En la actualidad parece imposible librarse de alguna adiposidad colectivista que en el caso de los sentimientos y las emociones, utilizados para absorber lo individual, convirtiéndolos en expresiones cuasi tribales para facilitar la manipulación. Para ello se ejerce un despotismo, escasamente ilustrado, que trata suplantar la acción individual humana por la de entes que solo sirven al poder y que por tanto sólo atienden a su pervivencia. Para cebar esa alienación inconsciente se ha proclamado una pseudo soberanía de los aficionados en relación con sus equipos y a la vez se ha obligado a los consumidores, que son los que pagan, a adquirir un producto con un valor artificial pues no todo cuanto se ofrece responde al mismo interés por la parte de la demanda. La solución no es obligar a jugar a equipos de muy diferente potencial ofreciendo un producto deportivo de menor calidad, por eso es la imposición de un régimen de monopolio fijando los precios al margen de las preferencias del consumidor. Si se subvenciona lo que el mercado no adquiere no se puede decir que se atiende a voluntad colectiva, es una contradicción, únicamente el estímulo de la competitividad a base de excelencia mejora la oferta. La literatura no se potencia obligando a los grandes escritores a compartir páginas y retribuciones con los mediocres, pues lo que provocará son obras de peor calidad, falta de estímulo al ingenio y la consecuente pérdida de interés en la mayoría de lectores. Subvenir por sistema es subvertir los resultados del esfuerzo y premiar el conformismo o la sumisión.

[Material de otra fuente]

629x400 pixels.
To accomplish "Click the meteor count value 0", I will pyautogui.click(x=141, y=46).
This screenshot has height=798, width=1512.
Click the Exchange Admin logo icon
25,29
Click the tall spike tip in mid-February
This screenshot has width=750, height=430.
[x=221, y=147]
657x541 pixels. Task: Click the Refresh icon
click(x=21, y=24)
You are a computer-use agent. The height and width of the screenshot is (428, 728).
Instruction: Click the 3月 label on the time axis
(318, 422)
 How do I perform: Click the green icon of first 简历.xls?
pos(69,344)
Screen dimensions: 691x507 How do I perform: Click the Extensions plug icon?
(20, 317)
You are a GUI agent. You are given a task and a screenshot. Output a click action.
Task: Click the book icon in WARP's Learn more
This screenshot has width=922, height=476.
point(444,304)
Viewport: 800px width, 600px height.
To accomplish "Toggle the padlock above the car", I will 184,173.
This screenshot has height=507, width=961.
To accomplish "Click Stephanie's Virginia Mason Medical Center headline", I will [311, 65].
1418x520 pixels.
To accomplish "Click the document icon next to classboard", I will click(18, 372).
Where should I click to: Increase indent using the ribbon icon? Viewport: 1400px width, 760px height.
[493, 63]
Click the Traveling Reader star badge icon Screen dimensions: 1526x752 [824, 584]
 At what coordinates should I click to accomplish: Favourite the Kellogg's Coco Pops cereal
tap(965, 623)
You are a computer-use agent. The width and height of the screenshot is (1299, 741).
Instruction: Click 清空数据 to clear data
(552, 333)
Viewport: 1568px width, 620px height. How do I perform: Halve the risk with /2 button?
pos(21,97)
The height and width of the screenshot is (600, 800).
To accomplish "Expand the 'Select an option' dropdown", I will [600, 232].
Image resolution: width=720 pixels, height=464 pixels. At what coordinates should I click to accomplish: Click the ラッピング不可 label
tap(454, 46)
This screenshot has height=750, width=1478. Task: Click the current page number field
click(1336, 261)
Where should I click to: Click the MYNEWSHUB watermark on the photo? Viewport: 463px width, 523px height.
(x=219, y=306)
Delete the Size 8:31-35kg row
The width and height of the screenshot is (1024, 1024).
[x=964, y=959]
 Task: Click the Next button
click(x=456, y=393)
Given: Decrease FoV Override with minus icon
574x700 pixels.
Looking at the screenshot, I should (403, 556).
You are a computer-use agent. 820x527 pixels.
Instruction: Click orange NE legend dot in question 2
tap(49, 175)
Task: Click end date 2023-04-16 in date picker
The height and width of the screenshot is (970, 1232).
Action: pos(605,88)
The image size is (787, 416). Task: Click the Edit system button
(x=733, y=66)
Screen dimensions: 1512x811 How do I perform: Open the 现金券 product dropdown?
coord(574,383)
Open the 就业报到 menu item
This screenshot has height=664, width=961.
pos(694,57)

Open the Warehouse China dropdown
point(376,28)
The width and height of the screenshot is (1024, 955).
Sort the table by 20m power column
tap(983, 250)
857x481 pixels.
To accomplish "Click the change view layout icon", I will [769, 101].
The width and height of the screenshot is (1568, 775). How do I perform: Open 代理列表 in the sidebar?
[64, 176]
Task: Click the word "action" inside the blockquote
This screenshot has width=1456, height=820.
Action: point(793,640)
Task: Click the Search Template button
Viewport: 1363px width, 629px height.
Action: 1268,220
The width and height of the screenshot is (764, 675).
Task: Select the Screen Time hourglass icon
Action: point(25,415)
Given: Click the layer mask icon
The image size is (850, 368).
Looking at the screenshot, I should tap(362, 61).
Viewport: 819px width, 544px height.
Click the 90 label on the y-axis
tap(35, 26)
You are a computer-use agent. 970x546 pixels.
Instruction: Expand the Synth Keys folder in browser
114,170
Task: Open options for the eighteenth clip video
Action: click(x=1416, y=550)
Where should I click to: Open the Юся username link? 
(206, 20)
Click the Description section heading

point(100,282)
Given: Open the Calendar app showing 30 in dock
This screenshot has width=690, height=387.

Es precisamente la calidad del producto lo que determina el mérito y por ende su valor, inconcebibles ambos al margen de la búsqueda de la excelencia, que, en este asunto del fútbol, no pasa de ser otra de las recurrencias que de forma atropellada se han traído a este debate. El mérito no es un efímero fogonazo, el mérito es un continuo, una obra en permanente recreación, en ascenso constante. Acusar a equipos con la historia del Real Madrid, Atlético de Madrid, Barcelona, Juventus, Manchester United o Inter de Milán, por citar algunos de los conjurados, de actuar en contra del merecimiento, cuando suman a lo largo de su historia los mayores triunfos futbolísticos, es peor que injusto, es una ampulosidad inaguantable.